(Texte extrait):
Un mois après, j'ai décidé d'écrire pour vous faire part de mon expérience.


Vivre les attaques terroristes parisiennes depuis l’autre bout du monde, c’est dur.


Je me suis réveillée en ce 14 novembre et, comme d’habitude, j’ai regardé mon téléphone. Sauf que cette fois, j’avais une avalanche de notifications. Beaucoup de messages de la famille (“On vérifie que vos cousins vont bien”), beaucoup d’amis français (“C’est la guerre à Paris. Mon Dieu, le nombre de morts augmente de minute en minute”), beaucoup d’amis australiens (“Hope your family is safe Xx”)… et cette notification Facebook “60 de vos amis se trouvent dans la zone de danger. 20 ont indiqué qu’ils se trouvaient en sécurité”. C’était terrifiant. J’ai eu l’impression de me prendre un mur en pleine tête.


Imaginez-vous : quand vous dormiez tranquillement, quelque chose de terrible s’est passé chez vous. Mais vous ne savez pas quoi, vous savez juste que c’est grave, très grave. Et vous n’êtes pas chez vous, vous êtes loin, très loin.


Pour la première fois de ma vie, du moins du plus loin qu’il m’en souvienne, j’ai fait une crise de panique. J’ai bondi de mon lit, explosé en sanglots, et, ne pouvant plus respirer, j’ai couru jusqu’à la common room dans l’espoir de trouver quelqu’un pour me rassurer, ou un visage familier, au moins. Je suis entrée en trombe, j’ai essayé de sortir une phrase dans un anglais approximatif brouillé par des lourds sanglots, et j’ai regardé mes deux amis qui se trouvaient là. En essayant de garder leur sang-froid, ils m’ont demandé d’un air inquiet s’il était arrivé quelque chose à l’un de mes proches. Ils étaient donc au courant. Je leur ai demandé de me dire ce qu’il s’était passé car je ne pouvais plus être dans l’incertitude.


Puis j’ai allumé la télé et je me suis branchée sur les news australiennes. Flash info, émission spéciale, attentats à Paris. Les journaux titraient “Horror in Paris”. Rien pour me rassurer. Puis j’ai ouvert Facebook pour comprendre qui était concerné, qui était en sécurité.


Voilà, c’est comme ça que j’ai appris la nouvelle. J’étais trop petite pour me souvenir du 11 septembre, mais je suis certaine que le 13 novembre restera gravé dans ma mémoire. J’ai toujours entendu mes parents dire “Je me souviens très bien, le 11 septembre j’étais à attendre à la sortie de l’école quand c’est arrivé… Les parents en parlaient entre eux, mais personne ne savait vraiment de quoi il parlait. En rentrant à la maison, j’ai directement allumé les infos.” Maintenant, moi aussi j’ai mon histoire à raconter à mes enfants. Mais j’aurais aimé ne pas avoir à la raconter.

(Tâches à réaliser):
1 – Pouvez-vous recopier le passage du témoignage sur les attentats de Paris, de "Imaginez-vous : quand" à "loin, très loin." ?
2 – Pouvez-vous poursuivre le témoignage sur les attentats de Paris après sa dernière phrase ?

(Informations affichées):
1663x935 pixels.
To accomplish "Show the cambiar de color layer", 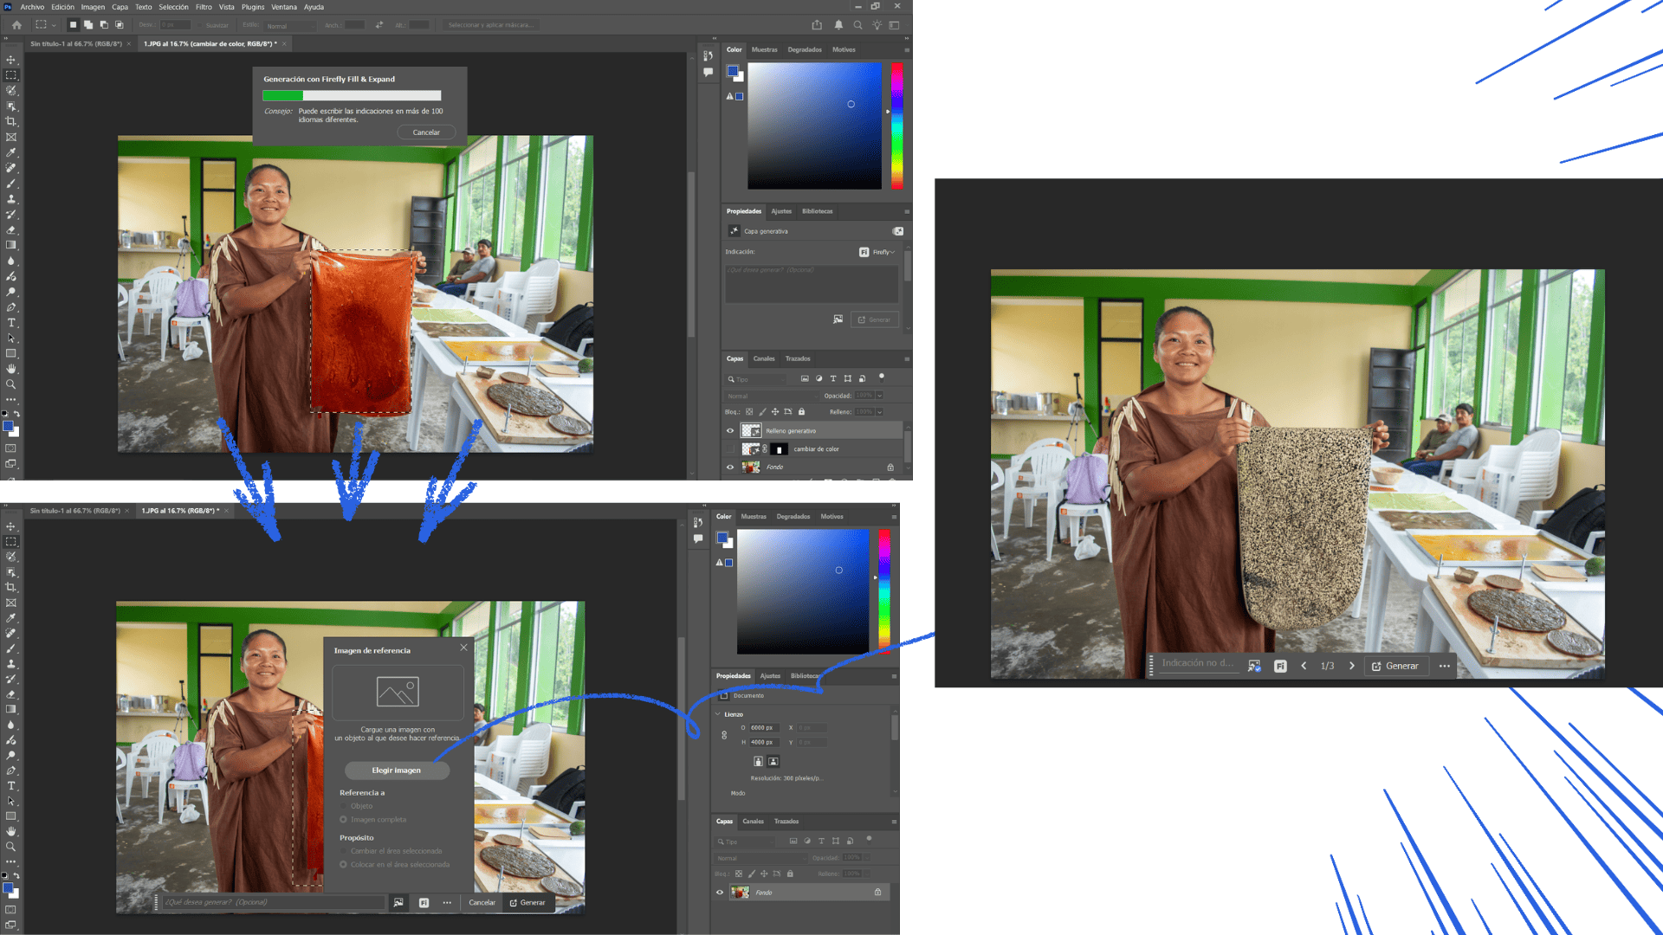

(Résultats par tâche):
1 –
Imaginez-vous : quand vous dormiez tranquillement, quelque chose de terrible s’est passé chez vous. Mais vous ne savez pas quoi, vous savez juste que c’est grave, très grave. Et vous n’êtes pas chez vous, vous êtes loin, très loin.

2 –
Toute la journée, je suis restée scotchée à l’écran de télévision, alternant avec mon écran d’ordinateur sur lequel je regardais en même temps les informations françaises et les réseaux sociaux. Petit à petit, j’ai compris ce qu’il s’était passé. Enfin… j’ai “compris”. Parce que non, on ne peut pas comprendre. Et dans 10 ans je n’aurai toujours pas compris. J’ai juste imaginé, et c’était bien pire.


Lors de la tragédie Charlie Hebdo, j’avais été profondément touchée, particulièrement parce que nous étudions l’info-comm et qu’au moment précis où les évènements se sont déroulés, j’étais en train de rédiger un dossier sur le pouvoir journalistique. Nous avons tous été choqués, confus et profondément tristes. Certes, je ne pouvais rien faire pour effacer ce qu’il s’était passé. Mais au moins j’étais là, avec les miens, avec mes compatriotes, avec mes amis, avec ma famille. J’étais là, je pouvais concrètement montrer mon soutien. J’étais là, je suivais les évènements au même rythme que tout le monde.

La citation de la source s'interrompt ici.